I guess this rather suits the story of Gatsby Welles, a wealthy young Manhattanite, nicely played by Timothee Chalamet, who brings his college girlfriend to the city for a weekend but tries to avoid going home to visit his well-heeled parents. The girlfriend, Ashleigh Enright, is played by Elle Fanning in preppy pink jumpers and tartan skirts, nervous because she’s landed a big interview for the college paper with the well-known movie director Roland Pollard (Liev Schreiber). While Gatsby plods round various haunts, bumping into old friends, looking for old songs and poker games, the pretty, ditzy Ashleigh gets caught up in a roundelay of inappropriate male advances, from the director, his angry screenwriter (Jude Law) and a preening actor (Diego Luna).
Gatsby’s story line is fine. He meets the younger sister of an old girlfriend (a sparky performance from Selena Gomez), sings a rendition of Everything Happens To Me at the piano, and hangs out amid the murals in the famous Bemelmans Bar at The Carlyle. Ashleigh, meanwhile, can’t help but find herself pursued by men, ending up locked out in her underwear on Diego Luna’s fire escape.
There’s some deft writing here, as you’d expect from the most-nominated screenwriter in Oscar history, but you also expect a bit more from his characters. It’s not just Woody who’s a bit stuck in the past, but the viewer, straining to remember how Woody would have made it all zing in his heyday.
Ashleigh is inconsistent – is she smart, or an airhead? Why is Gatsby even with her? Gatsby’s sarcastic asides are all jokes from at least the 1950s, referencing Sky Masterson, Of Mice and Men, Grace Kelly and Gigi. Of course, she doesn’t get any of them. “That’s Shakespeare, right?” she giggles when he quotes Cole Porter’s Night and Day. It just doesn’t work. When Annie Hall was distracted, she was still adorable and intelligent; when Mia Farrow’s Cecilia was duped by Jeff Daniels’ Hollywood actor, she was still pitiable for her romantic delusion. She was never annoying.
It’s just as odd to see that ultimate millennial pin-up Chalamet wearing tweeds and speaking words from the head of an old man. He’s clearly what we used to call the Allen surrogate part – see John Cusack, Will Ferrell, Jesse Eisenberg, even Ken Branagh – but it all feels out of step and out of time.

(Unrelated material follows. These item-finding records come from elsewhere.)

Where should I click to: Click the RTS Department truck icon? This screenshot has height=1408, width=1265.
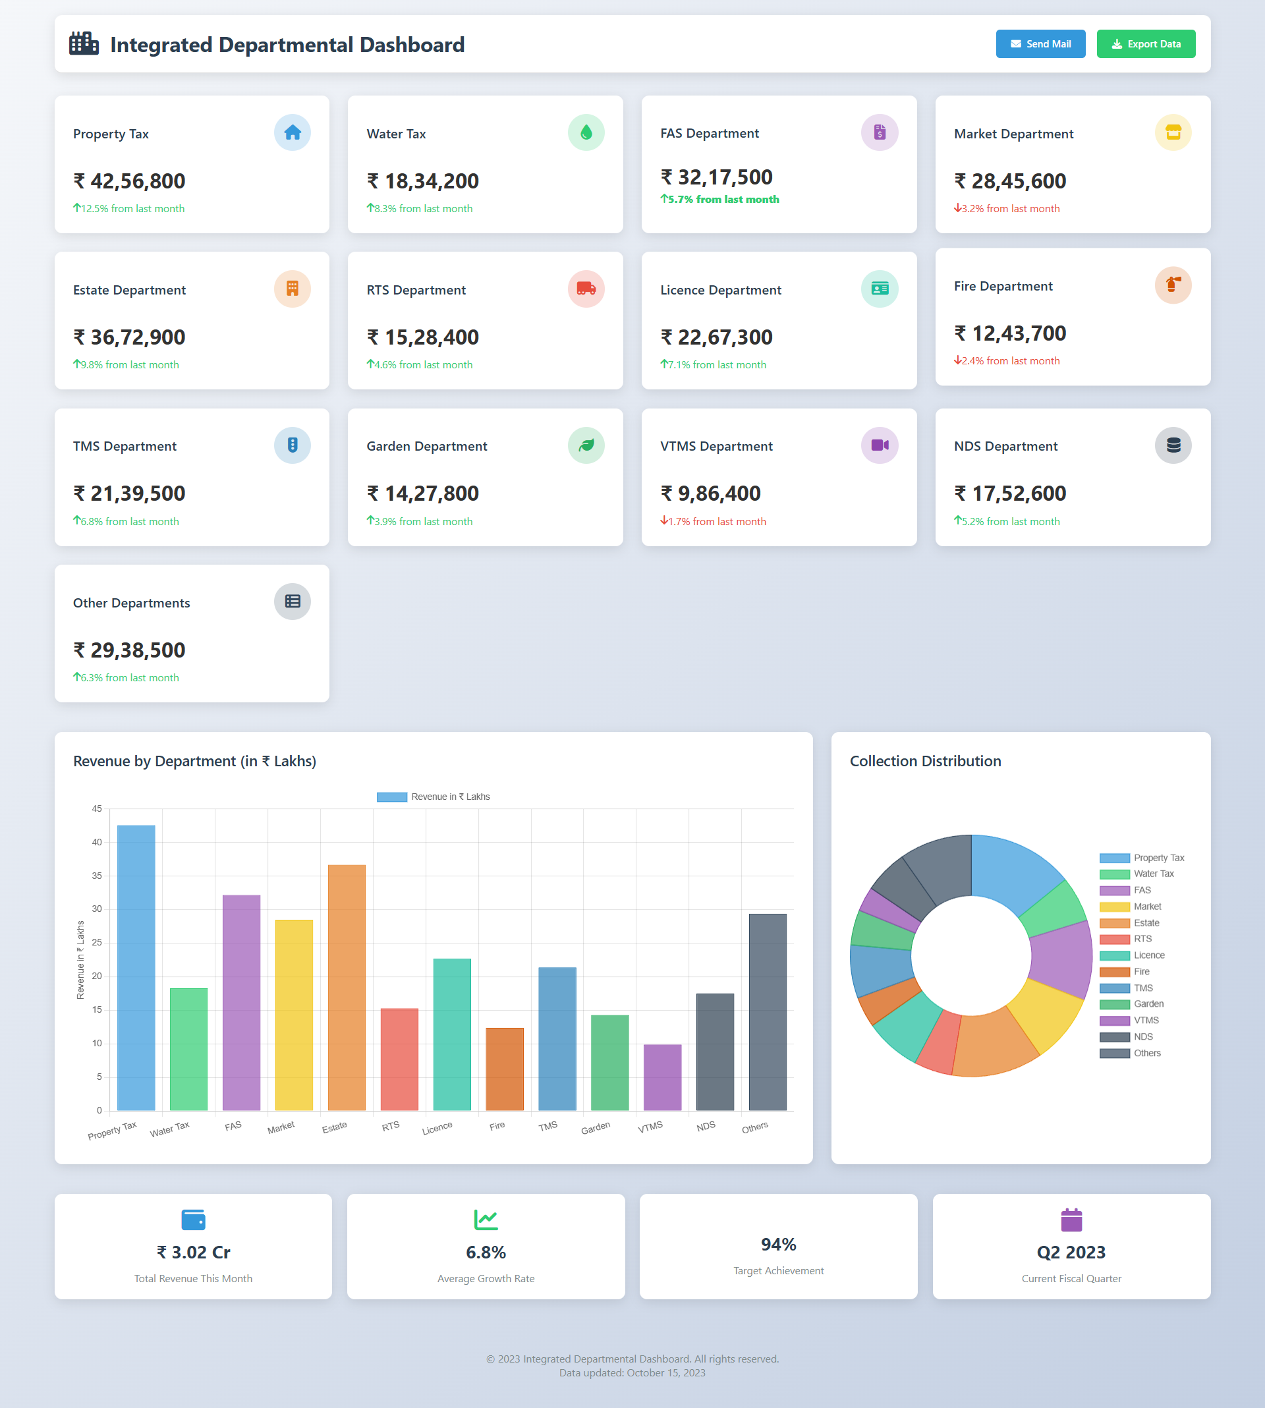[x=586, y=288]
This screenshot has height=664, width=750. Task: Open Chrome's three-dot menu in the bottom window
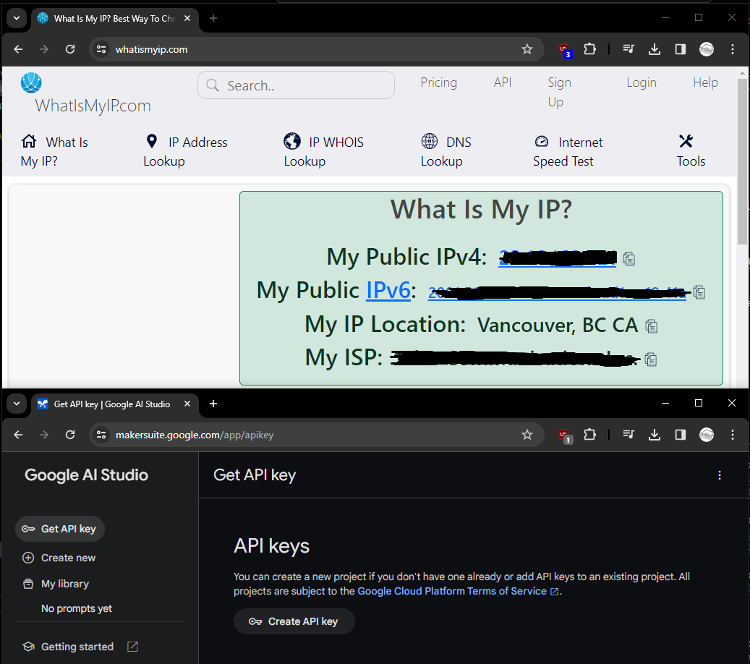coord(733,435)
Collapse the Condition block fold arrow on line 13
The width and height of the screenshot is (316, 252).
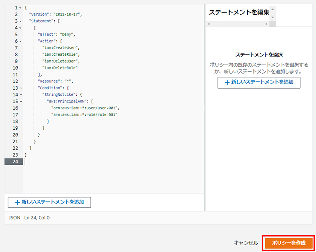[x=21, y=88]
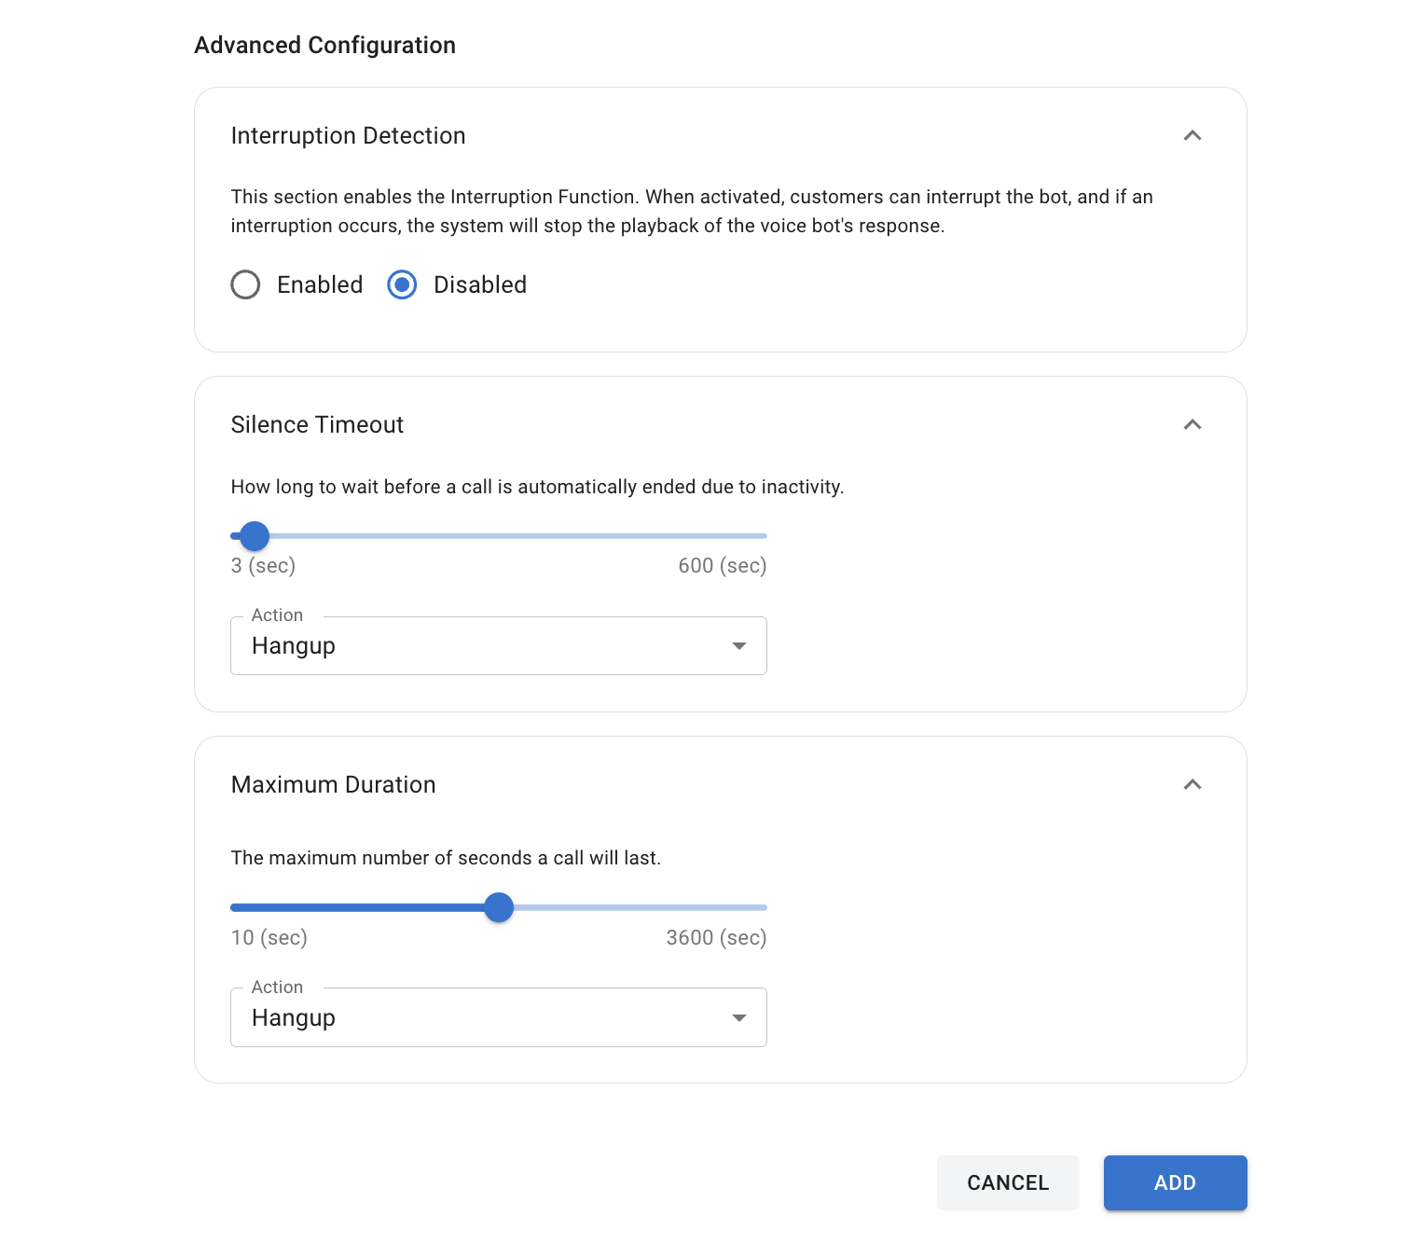Select the Disabled radio option
Viewport: 1406px width, 1257px height.
[401, 284]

Allen used to know young people really well. Even up til, say, 2004’s Melinda and Melinda, he had a grip on their behaviour and urban pretensions but now he’s looking lost – no coincidence his better efforts recently are about characters wilfully ignoring the present, such as in Midnight in Paris and Blue Jasmine.

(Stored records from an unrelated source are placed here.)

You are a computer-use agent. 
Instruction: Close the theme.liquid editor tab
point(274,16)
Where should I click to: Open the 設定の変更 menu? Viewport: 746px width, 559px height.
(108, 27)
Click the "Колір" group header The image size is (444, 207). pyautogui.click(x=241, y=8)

But then, suddenly, he reminds you how good a writer he can be and there’s a wonderful movie-stealing moment from Cherry Jones as Gatsby’s mother, who seems to have popped up from a different movie, one of Woody’s more serious pieces, such as September or Another Woman. It made me wish he’d return to one of those now, and make the late-period, reflective, Bergmanian masterpiece he’s so yearned for all his career.
It’s hard to know what to make of A Rainy Day in New York. I loved seeing the city and hearing the Errol Garner piano score but the burnished, heightened photography looked as if syrup had smeared the lens. I’m as partial to nostalgia as anyone, and boy do you need it here – to concoct your own Woody film in your head and remind you why he was so great.

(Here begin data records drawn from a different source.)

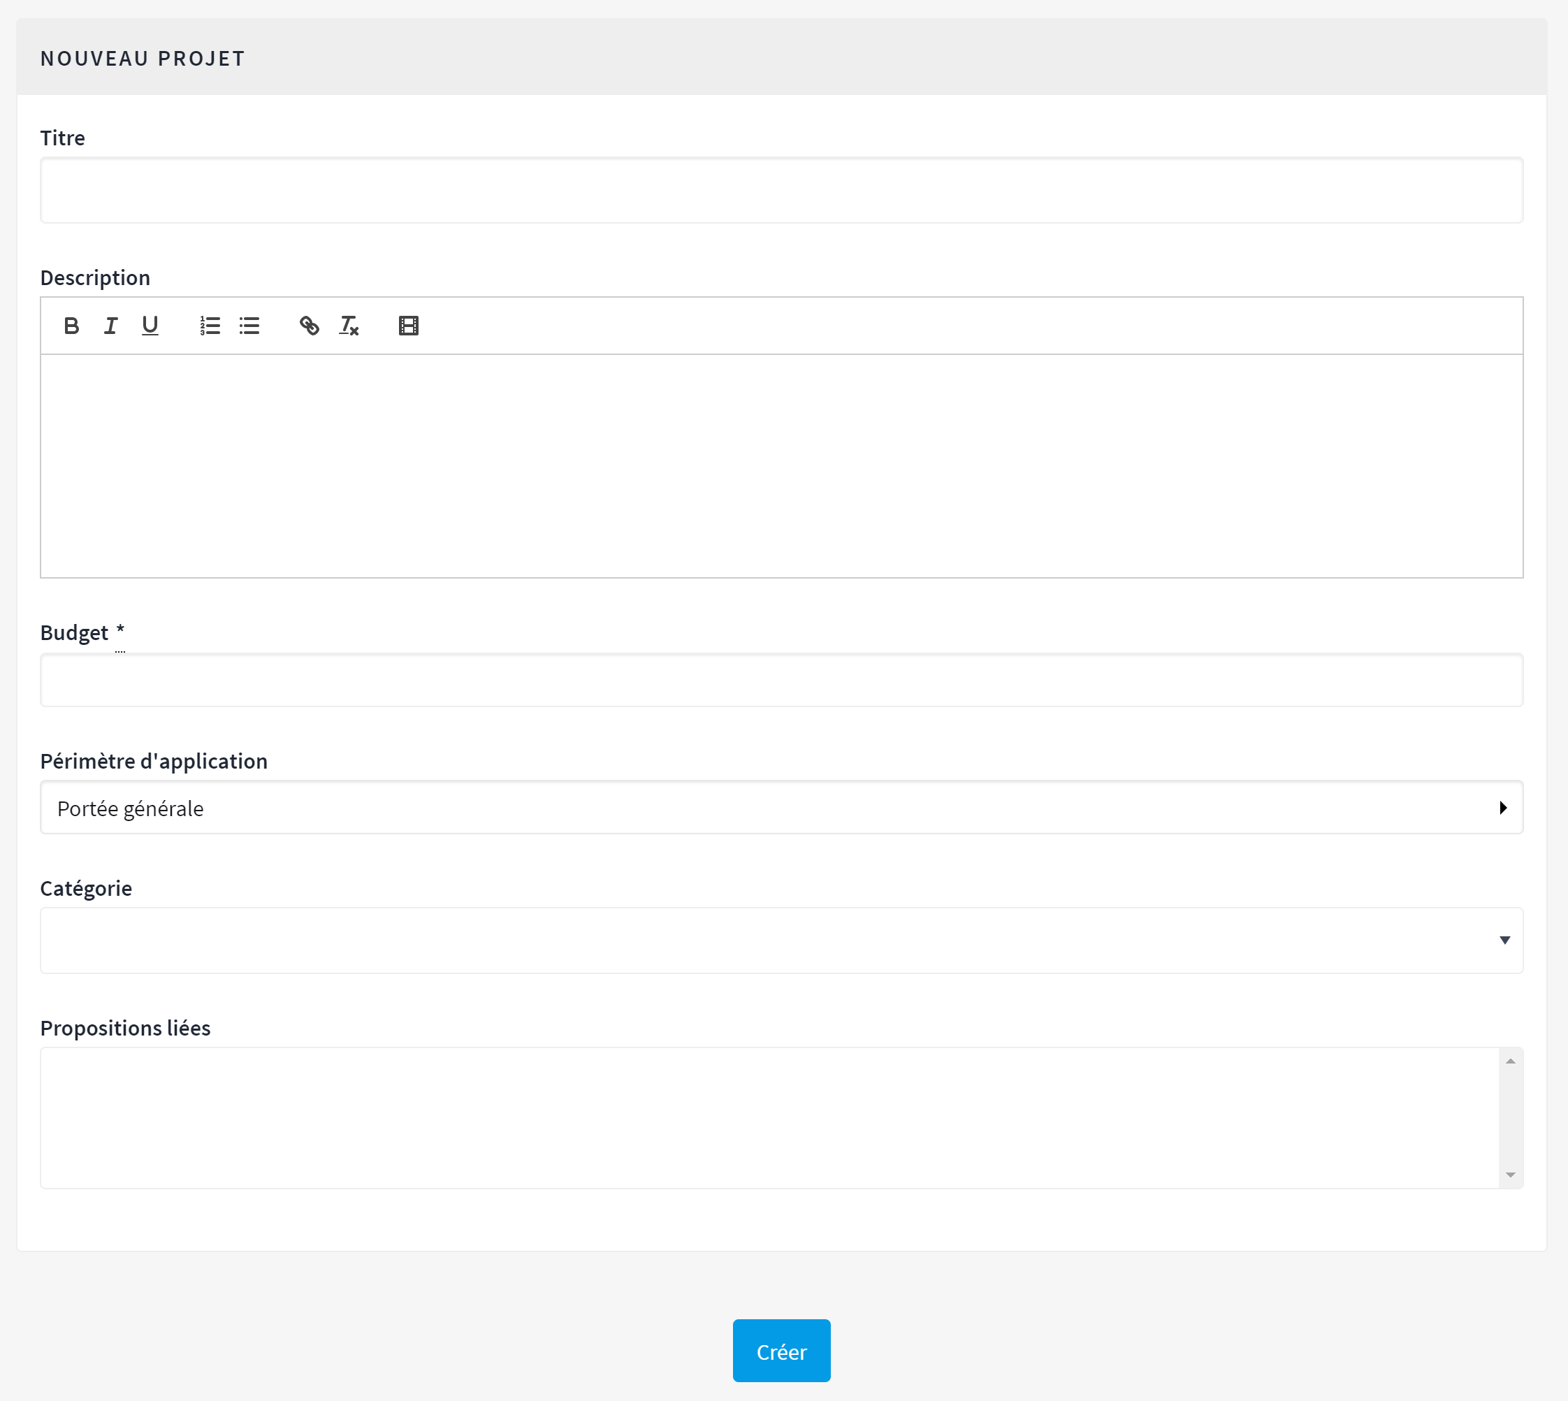Viewport: 1568px width, 1401px height.
Task: Click inside the Description text area
Action: click(781, 466)
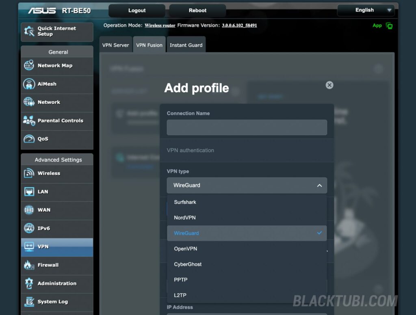This screenshot has width=416, height=315.
Task: Close the Add profile dialog
Action: [329, 85]
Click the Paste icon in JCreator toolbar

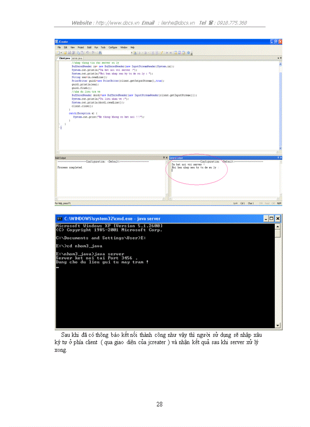[82, 53]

But then, the treatment of Elle Fanning’s blonde feels so gauche and outdated – maybe it required a better actress, a Diane Keaton or a Mia Farrow, to navigate the script. But I suspect it’s not Elle’s fault. I’ve always found her an excellent performer (even finding heart and soul in Nicolas Winding Refn’s style horror The Neon Demon). Pains me to say it, what is needed was actually a better – or younger – writer and director.